Hybrid crystalline-ITO/metal nanowire mesh transparent electrodes and their application for highly flexible perovskite solar cells

Here, we propose crystalline indium tin oxide/metal nanowire composite electrode (c-ITO/metal NW-GFRHybrimer) films as a robust platform for flexible optoelectronic devices. A very thin c-ITO overcoating layer was introduced to the surface-embedded metal nanowire (NW) network. The c-ITO/metal NW-GFRHybrimer films exhibited outstanding mechanical flexibility, excellent optoelectrical properties and thermal/chemical robustness. Highly flexible and efficient metal halide perovskite solar cells were fabricated on the films. The devices on the c-ITO/AgNW- and c-ITO/CuNW-GFRHybrimer films exhibited power conversion efficiency values of 14.15% and 12.95%, respectively. A synergetic combination of the thin c-ITO layer and the metal NW mesh transparent conducting electrode will be beneficial for use in flexible optoelectronic applications. Transparent electrodes: nanowired for flexibility Reinforcing transparent electrodes with a nanowire mesh brings solar cells that can wrap around objects one step closer to production. Indium tin oxide (ITO) is a rarity among metal oxide crystals – it is optically transparent and conductive enough to serve as electrodes in flat-panel displays and solar cells.
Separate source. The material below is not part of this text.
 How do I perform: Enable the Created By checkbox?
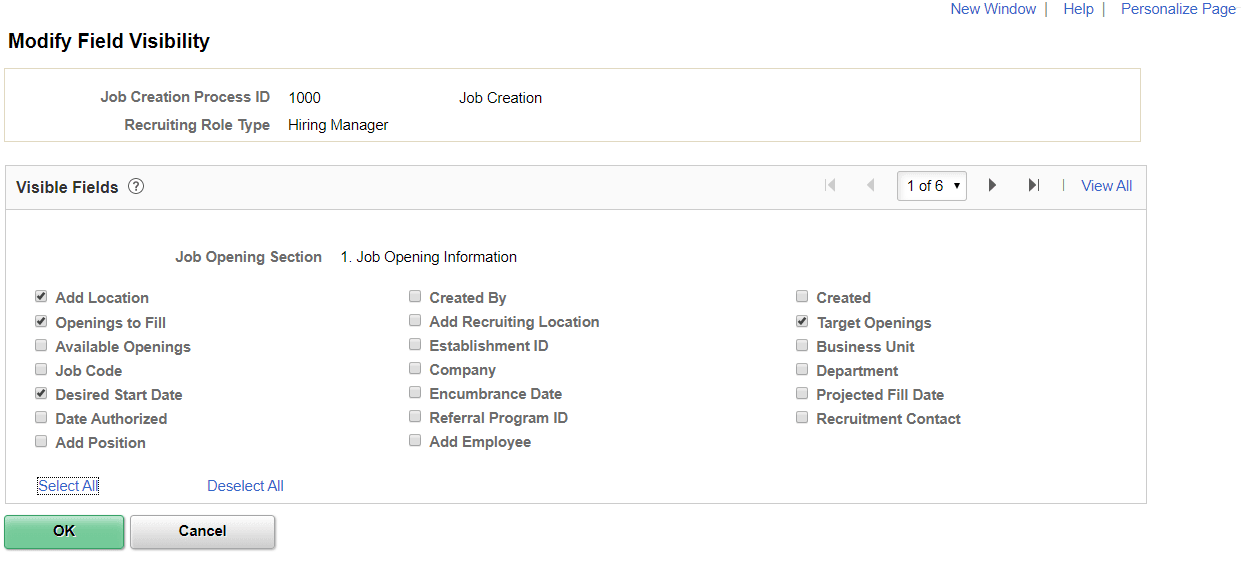(415, 295)
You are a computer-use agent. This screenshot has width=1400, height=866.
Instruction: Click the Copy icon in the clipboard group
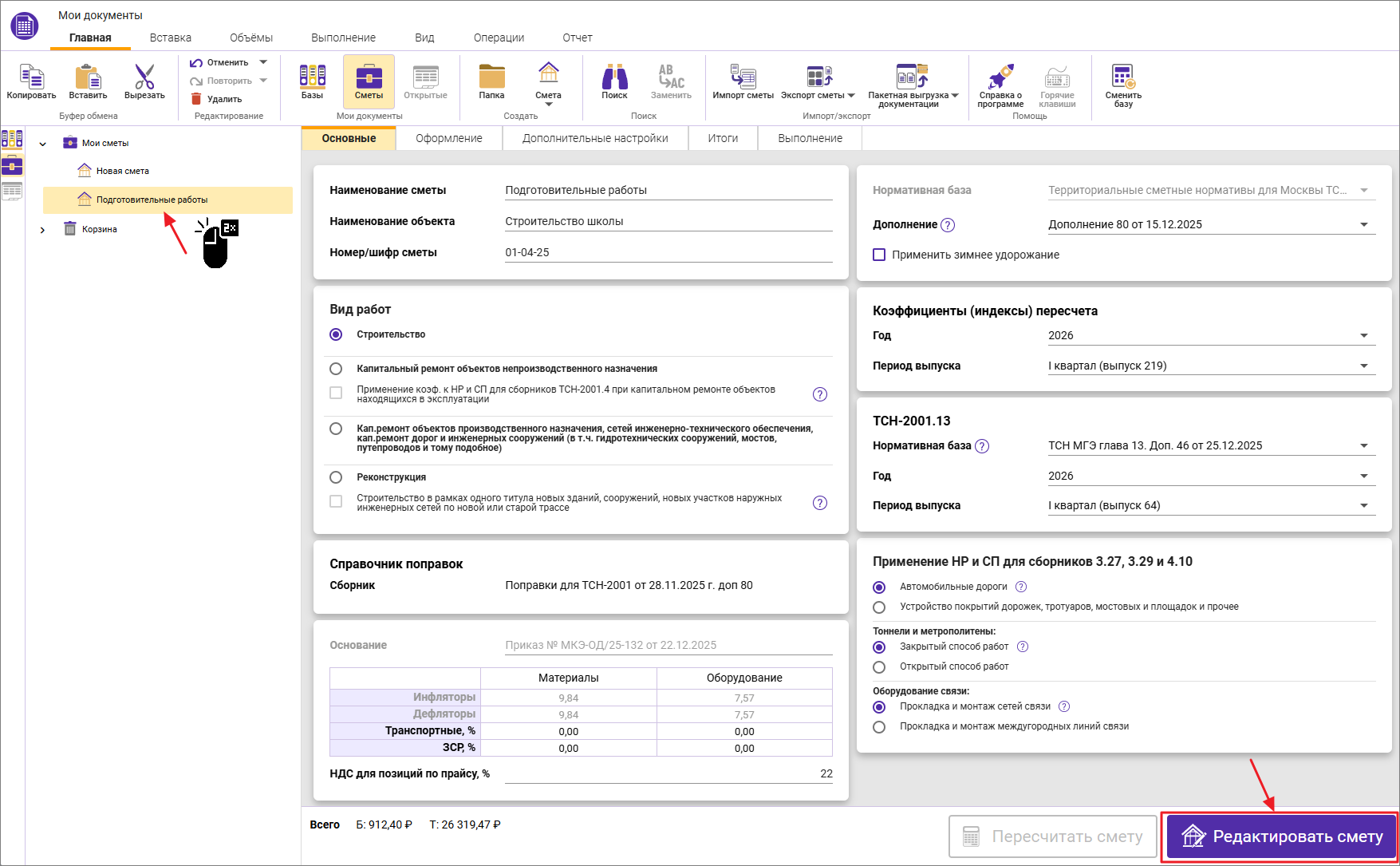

Byeong-Soo Bae from the Korea Advanced Institute of Science and Technology and co-workers have now discovered how to make ITO into 10-nanometre-thin, flexible electrodes using a resin embedded with metal nanowires. Normally, the high temperatures needed to produce ITO crystals degrade flexible polymer substrates. But the nanowires impart sufficient mechanical strength to keep the electrodes pliant after ITO heat treatment. Depositing perovskite-type crystals onto the electrodes enabled the researchers to fabricate bendable solar cells with power conversion efficiencies of 12-14%. Flexible, thermally/chemically robust and high-performance transparent conducting electrode platform (c-ITO/metal NW-GFRHybrimer film) is fabricated using surface-embedded metal nanowire and crystalline indium tin oxide hybrid electrode. Highly flexible perovskite devices are fabricated on the c-ITO/metal NW-GFRHybrimer and show mechanically stable performances.